The scheme, called "food stamp trafficking," involved the store owners redeeming food stamp benefits in exchange for cash and splitting the proceeds with food stamp recipients, authorities say. One store owner, who runs the Second Obama Express in West Baltimore, is accused of obtaining more than $2 million in payments for food sales that never occurred.

"Taxpayers fund the food stamp program to put food on the tables of needy recipients, not to put money in the pockets of greedy criminals," U.S. Attorney Rod Rosenstein said in a statement. "Food producers and distributors benefit when food stamp funds are used to buy food, and honest storeowners work hard to earn a profit by actually selling food."

"People who play by the rules deserve to know that criminals who defraud them will be held accountable."

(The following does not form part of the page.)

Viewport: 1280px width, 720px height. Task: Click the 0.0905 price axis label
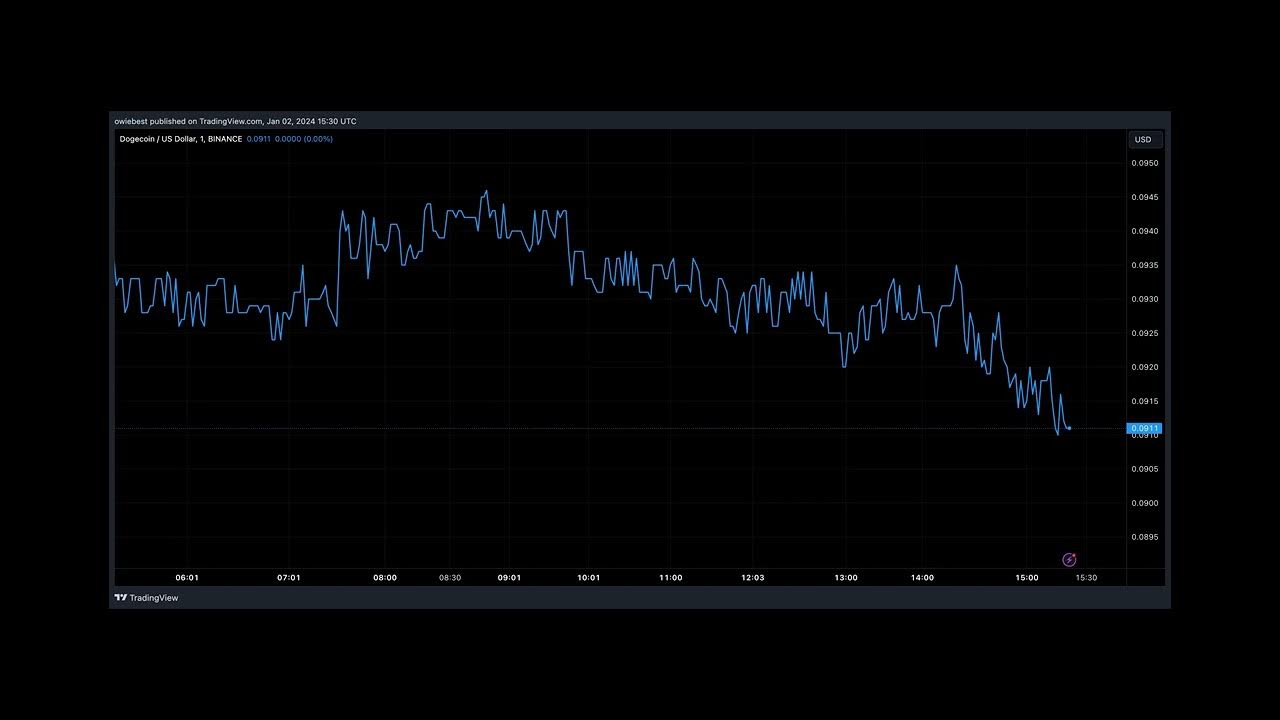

A news conference on the indictment was scheduled for Tuesday afternoon. 

Authorities say the store owners were abusing the Supplemental Nutrition Assistance Program, also known as SNAP, which is administered by the Department of Agriculture and state agencies. In Maryland, the program provides eligible individuals with cards that work like a debit card that can be used at approved retailers to purchase approved food items. 

The indictment alleges that the store owners exchanged food stamp benefits for cash, typically paying half the value of the benefits. To avoid detection, prosecutors say the owners debited the funds from the cards in multiple transactions over a period of hours or days. 

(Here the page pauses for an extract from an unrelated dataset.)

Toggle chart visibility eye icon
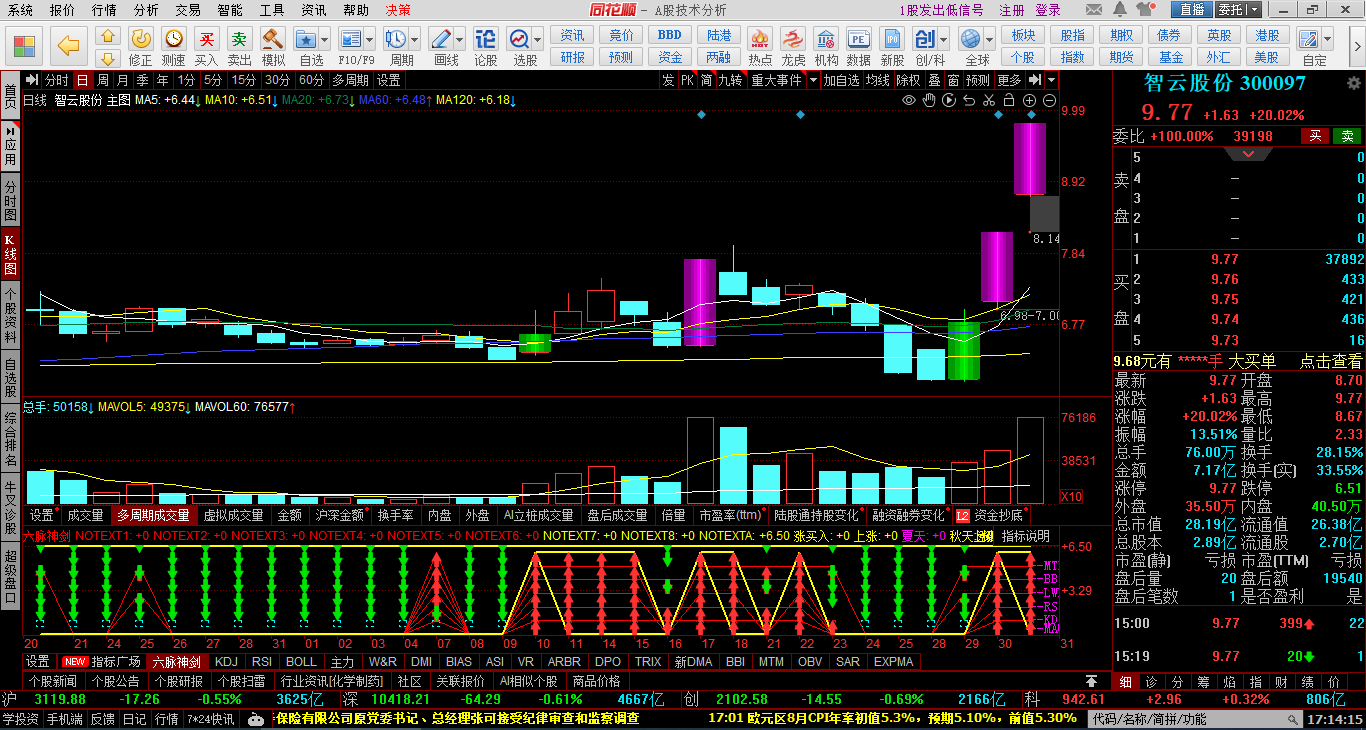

Among those charged was Abdullah Aljaradi, 51, who prosecutors say owns the Second Obama Express and D&M Deli and Grocery, on Harlem Avenue. Prosecutors say he stole $2 million between October 2010 and July 2013.

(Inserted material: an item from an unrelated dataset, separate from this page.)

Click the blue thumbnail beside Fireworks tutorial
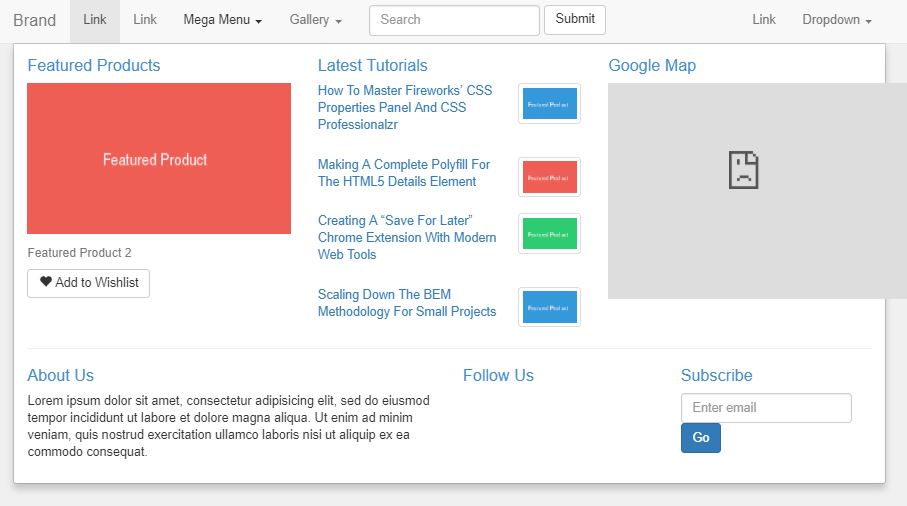(x=549, y=104)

Dae Cho, 66, and Hyung Cho, 40, of Catonsville, are charged with obtaining more $1.4 million in payments at the K&S Food Market in the 3900 block of W. Belvedere Ave. Abdo Mohamed Nagi, 54, of Baltimore was charged with obtaining more than $1.2 million in payments at the New York Deli and Grocery in the 1200 block of W. Baltimore St. 

Five others were charged with taking $750,000 or less. 

Prosecutors say they face a maximum sentence of 20 years in prison for each count of wire fraud, and others face additional charges of food stamp fraud.